BEGIN Source extract
[FFmpeg-devel] Politics

Wed Dec 22 15:29:04 EET 2021

> -----Original Message-----
> From: ffmpeg-devel <ffmpeg-devel-bounces at ffmpeg.org> On Behalf Of Michael
> Niedermayer
> Sent: Monday, December 20, 2021 4:24 PM
> To: FFmpeg development discussions and patches <ffmpeg-devel at ffmpeg.org>
> Subject: Re: [FFmpeg-devel] Politics
> 
> I am not sure the direction from which you approuch this is going to
> increase the chances this patch has.
> 
> All stream types in libavformat/codec are timebase based, that was
> done because its exact (for some definition of exact at least)
> 
> I think you should argue why this is the best way forward not why its
> not too bad
> 
> also in a few places where a fixed timebase is used ffmpeg uses
> AV_TIME_BASE_Q which is micro not milli seconds. That suddenly
> allows exactly addressing individual frames and audio samples.
> And it should be easy to change to from ms, its just a *1000
> it would weaken the precission argument

For the final chapter of this story, let us return to the original 
subject which I would summarize like:

"Even though the whole world is fine using millisecond precision 
for subtitle display, I think I know better and therefore insist 
on having a higher precision and/or flexible timebase for subtitle 
timings, otherwise I won't accept the patchset"

I have been waiting for a while to answer, expecting somebody 
might come to realize himself how useless this whole idea actually
is, but I guess it's time to reveal:

Let's look at the concern first: The concern is about that with 
a subtitle precision of milliseconds (let's say milli, even
though we actually have microseconds), it would not be possible
to make sure that a subtitle event would be shown exactly at a 
specific video frame.

The claim is: This could be achieved by having a high precision
(and/or a custom time base) for subtitle timings, because
this would allow to have subtitle start times that could exactly 
match the frame display time of the frame at which a subtitle
should be initially displayed.

For a moment let's put aside the argument about subtitle format
precision. Let's assume we'd have a subtitle format that allows
such precisions and maybe even custom time bases and let's assume
a player that can handle this.

Now we look at the player and a situation where the player needs
to display frame N. At this point, a range of different things
can happen, mostly specific to the implementation of the player:
Whether it reads a frame's time value or infers it from the 
frame rate or which time base a player is using internally, 
just to name a few examples.
And then - at a total different place of implementation in the
player (could be custom, or a library like libass), the player
needs to determine whether a (and which) subtitle needs to be
displayed over frame N.
Here, we have the frame time, which has undergone a number
of calculations and we have a subtitle event with our super-
precise subtitle start time. The player converts that to its 
internal time base, and then..
END Source extract
Check your understanding:
(1) In the mailing-list message, which unit of time does AV_TIME_BASE_Q use?
(2) Please list the header field names that appear in the quoted original message inside the mailing-list message.
(3) Continue the mailing-list message from the point where it stops.
The listing after this point comes from a different source than the mailing-list message.
BEGIN Supplied data
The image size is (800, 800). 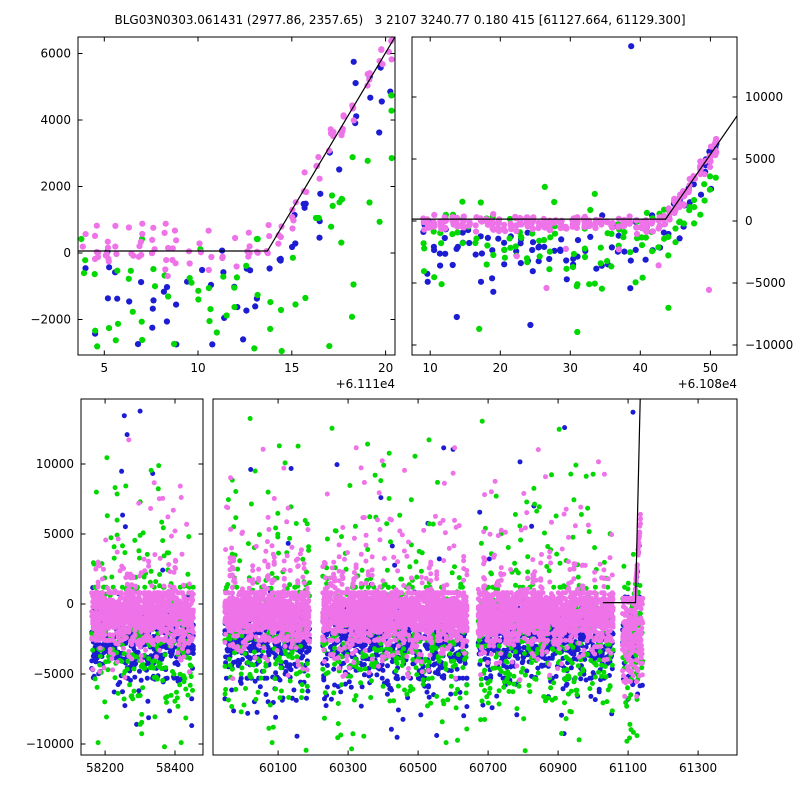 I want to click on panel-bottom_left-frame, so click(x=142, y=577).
END Supplied data
Answers to the exercise:
(1) Microseconds.

(2) From, Sent, To, Subject

(3)
..how does the player determine whether the subtitle event
should be shown on frame N?

Does it check like: frame.pts == subtitle.pts? No, it doesn't!

It does something like: 

frame.pts > subtitle.pts && frame.pts < subtitle.end_pts

..because it also needs to display all subtitle events that are 
already visible.

Let's look again at the proposal: to use high precision subtitle
timings which would allow us to have subtitle start times that 
are as close as possible (or even equal) to the video frame 
time.

Now what a surprise: having-frame-equal subtitle start-times
wouldn't make it _more_ clear at which video frame the subtitle 
should be shown - it would make it more and more _unclear_ and 
non-deterministic whether it should be shown at that frame or 
the next!
Eventually, the final presentation would depend on:
client implementation details and rounding errors, which means 
the opposite of consistent, reliable or predictable.

The closer and more precise a subtitle start time would be set
to a frame's display time, the higher the chance that it 
would be shown at the wrong time (due to the >/< tests that
clients need to perform.

Everybody who is creating computer animations and who wants 
to achieve sudden changes from one frame to another knows,
that this change needs to be authored in a way that it 
happens in the timely middle between two frames (to make 
it safe against slight adjustments, rescaling, etc.)

And the same goes for subtitle authoring: When you want 
to make sure that a subtitle is shown at frame N+1 but 
not at frame N, then you set the subtitle start time 
to a time half-way between N and N+1.

And this doesn't require high-precision timing values
nor custom time bases and it's also stable against 
calculations and rounding errors that might occur
during processing.

My wish for the future would be criticism that isn't 
based on mind-farts or unrealistic hypothetical cases,
but actual problems, ideally accompanied by an example 
to demonstrate.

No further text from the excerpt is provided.